Can Google beat death?
And it is convinced that we can live more and better, that is why it’s investing billions of dollars in science, with the aim of revolutionizing the world of medicine.
A few months ago the Sillicon Valley company made public its alliance with Sanofi, a French pharmacist company, to fight diabetes, a condition that affects 400 million people worldwide.
The two companies have joined forces to work on small electronic devices to collect and store large amounts of data, as well as software that use that information to find new formulas against the disease, an evil that will reach the 592 million affected in the year 2035, according to the International Federation of Diabetes.
This is by no means the first step Google has taken in its fight against diseases. Two years ago it presented his smart lenses with the intention of making the diabetics’ everyday life easier.
Over the years, scientists have investigated different body fluids that allow blood glucose level to be known – and thus prevent patients from having to prick themselves several times a day – without much success.
And because the searcher does not like to stay behind, it devised in its semi-secret laboratories its famous lenses, consisting of tiny chips and sensors and an antenna finer than a human hair, able to measure blood sugar levels once per second.
However, this is not the most surprising announcement Google has made since its scientific vocation began.

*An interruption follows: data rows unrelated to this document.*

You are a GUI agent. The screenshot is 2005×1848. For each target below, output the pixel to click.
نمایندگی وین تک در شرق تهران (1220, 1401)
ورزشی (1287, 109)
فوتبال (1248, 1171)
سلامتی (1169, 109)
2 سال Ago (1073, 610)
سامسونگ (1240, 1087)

Neuroscientist Bill Maris, the former chairman of Google Ventures – the investment arm of Alphabet, which is Google’s parent company – left everyone stunned last year when he announced that it is possible to live 500 years.
His goal: “to make chemotherapy look like something primitive in 20 years”. For this task, Google invested more than 400 million dollars in 2015.
Although it captures everyone’s attention, Google is not the only technological company with desire to revolutionize the scientific panorama.
Intel, one of the largest in Sillicon Valley, announced its union with drugmaker Teva to improve the quality of life of those suffering from severe Huntington’s disease . Now, the two companies work together to launch a wearable technology that measures the progress of the disease.
Patients should wear a smart watch and use a mobile device that incorporates a detection technology to continuously measure body function and movement. The data collected by the devices will be transmitted wirelessly to the cloud, and stored on a platform created by Intel to assess the severity of motor problems.
With the explosion of new technologies, more powerful and more capable, it’s open the door to a world of unprecedented progress, which seems to show that the future of medical and scientific discoveries will depend, to a large extent, on our ability to process and analyze a massive amount of data.
The technological companies, which have a leading role in this task, have already embarked on the path so that one day, not so far from today, all of this will be possible.